Commons : Philip Bialowitz  - collection of images, videos and audio files

Individual evidence

  1. Jules Schelvis: Sobibór extermination camp , p. 12, 199ff.
  2. Holocaust hero passes away at 90 , israelnationalnews.com of August 8, 2016, accessed on August 10, 2016 (English).
  3. Holocaust hero Bialowitz passes away at 90 , sdjewishworld.com from August 8, 2016, accessed on August 10, 2016 (English).
  4. Franziska Bruder: Hundreds of such heroes , pp. 130–132. According to Jules Schelvis, Sobibór extermination camp , p. 284, Philip had already been deported to Sobibór in January 1943, three months before his brother.
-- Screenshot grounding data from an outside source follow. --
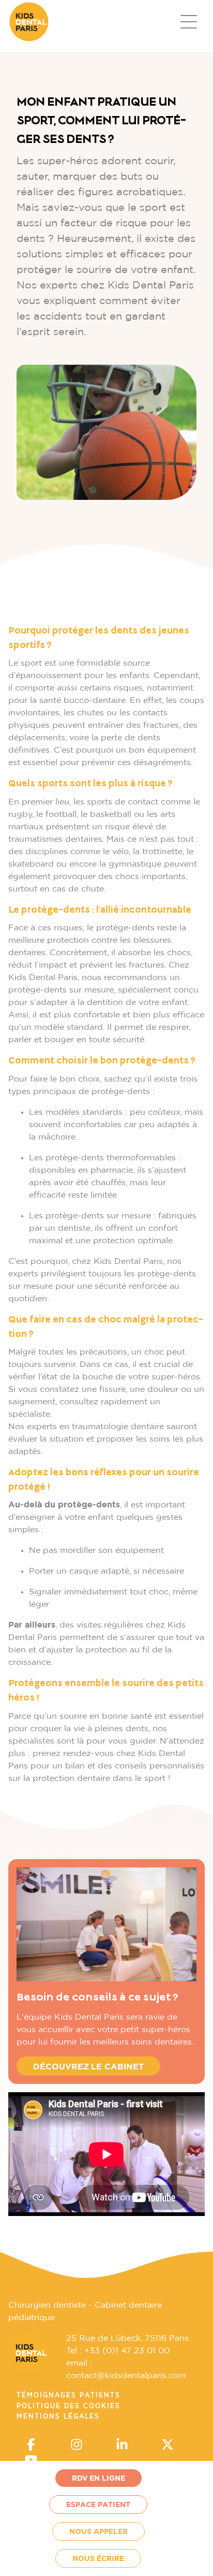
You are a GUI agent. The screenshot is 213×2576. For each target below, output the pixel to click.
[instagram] (76, 2447)
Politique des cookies (68, 2406)
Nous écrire (98, 2559)
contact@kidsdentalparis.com (126, 2375)
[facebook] (31, 2447)
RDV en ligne (98, 2478)
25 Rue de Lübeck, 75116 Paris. (128, 2338)
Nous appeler (98, 2532)
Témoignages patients (68, 2395)
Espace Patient (98, 2505)
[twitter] (167, 2447)
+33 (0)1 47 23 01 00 (127, 2351)
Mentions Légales (58, 2416)
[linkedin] (122, 2447)
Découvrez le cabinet (88, 2067)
  5. ^ Jules Schelvis: Sobibór extermination camp , pp. 87, 284.
  6. Jules Schelvis: Sobibór extermination camp , p. 82 f.
  7. Jules Schelvis: Sobibór extermination camp , pp. 199–203
  8. a b Rosalia Romaniec: A survivor from Sobibor . Deutsche Welle , October 14, 2013; accessed on August 8, 2016.
  9. Philip Bialowitz: Sobibor Death Camp Survivor (1925 - 2016) . On blogspot , accessed August 8, 2016.
  10. Jules Schelvis: Sobibór extermination camp , pp. 82f., 281.
  11. ^ Franziska Bruder: Hundreds of such heroes , p. 166.
  12. Demjanjuk Trial: "We heard the screams from the gas chambers" . süddeutsche.de , May 17, 2010, accessed on August 8, 2016.